> _What you will do_
Convert the entries below into a JSON list of strings with one string per line, omitting blank lines. Leave the pictures out of your answer.

> _Task input_

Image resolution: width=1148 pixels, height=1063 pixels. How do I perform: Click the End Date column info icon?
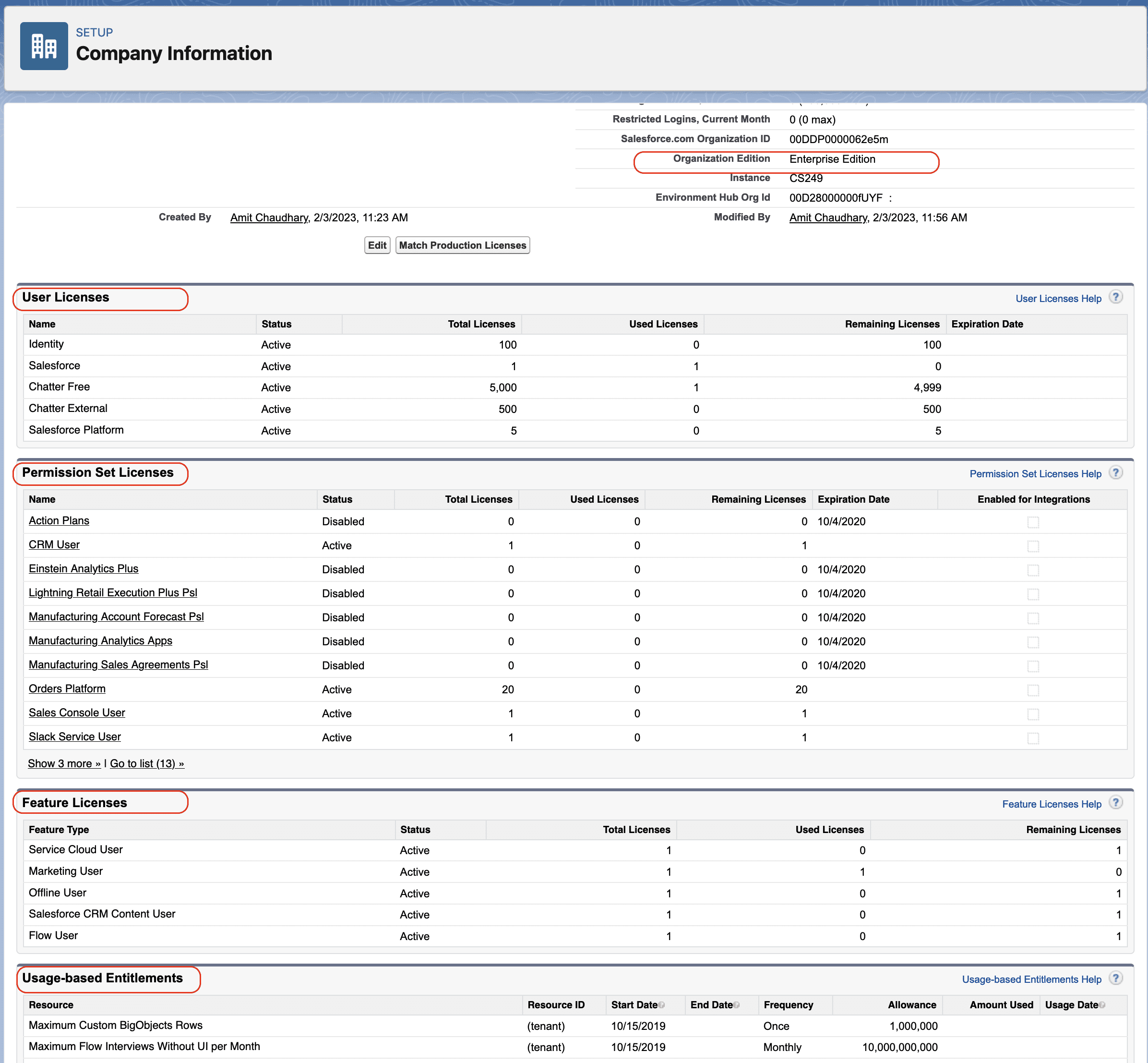click(736, 1005)
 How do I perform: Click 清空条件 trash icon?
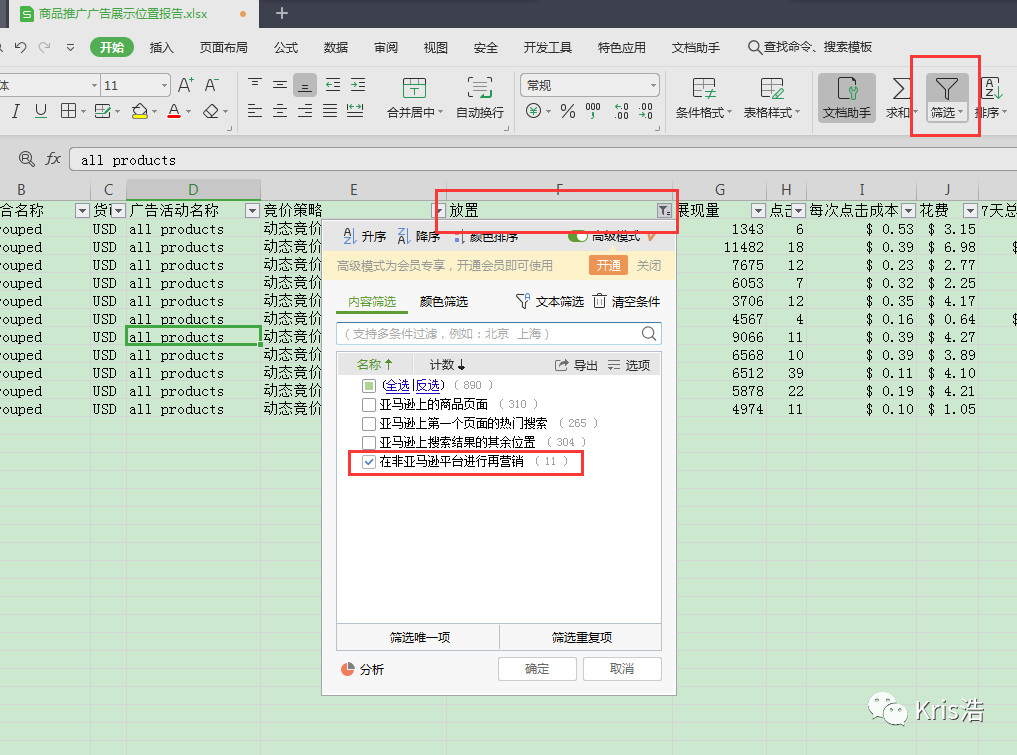tap(600, 301)
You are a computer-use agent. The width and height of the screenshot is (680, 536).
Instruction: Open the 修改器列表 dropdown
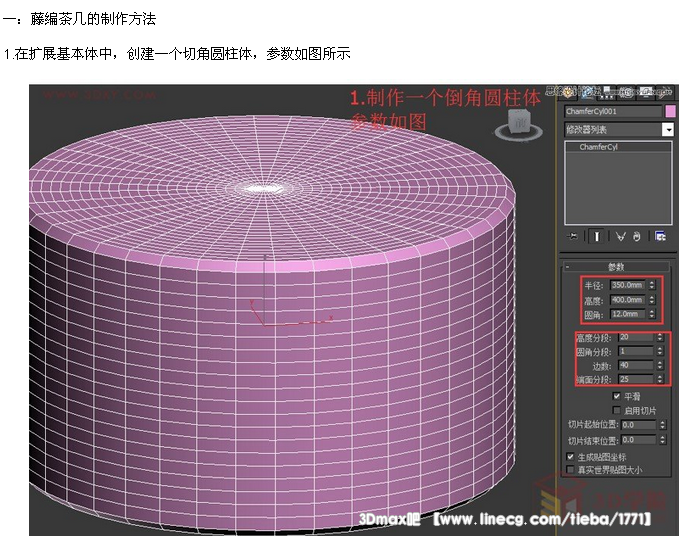click(x=667, y=129)
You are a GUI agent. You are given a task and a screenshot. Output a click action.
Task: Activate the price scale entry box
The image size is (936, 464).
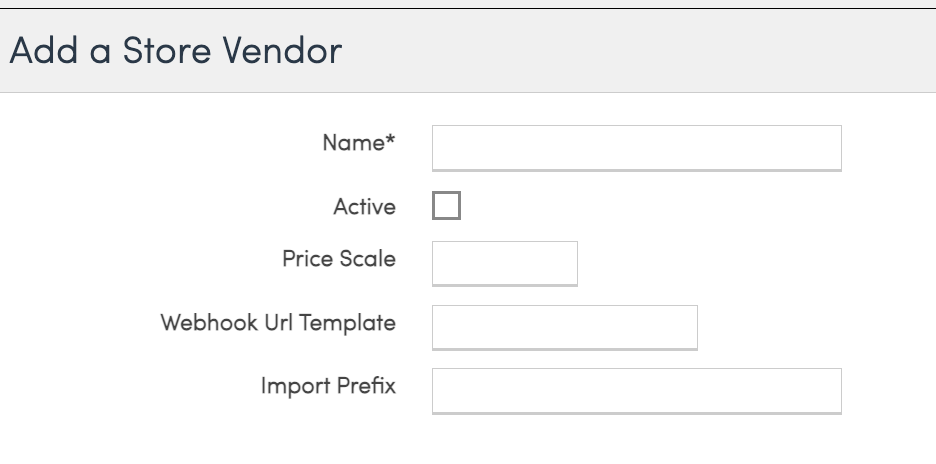504,263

> _Correct answer_
[
  "Image resolution: width=1148 pixels, height=1063 pixels. How do I perform: Click the End Date column info icon?",
  "click(736, 1005)",
  " How do I perform: Click 清空条件 trash icon?",
  "tap(600, 301)",
  "You are a computer-use agent. The width and height of the screenshot is (680, 536).",
  "Instruction: Open the 修改器列表 dropdown",
  "click(x=667, y=129)",
  "You are a GUI agent. You are given a task and a screenshot. Output a click action.",
  "Task: Activate the price scale entry box",
  "The image size is (936, 464).",
  "504,263"
]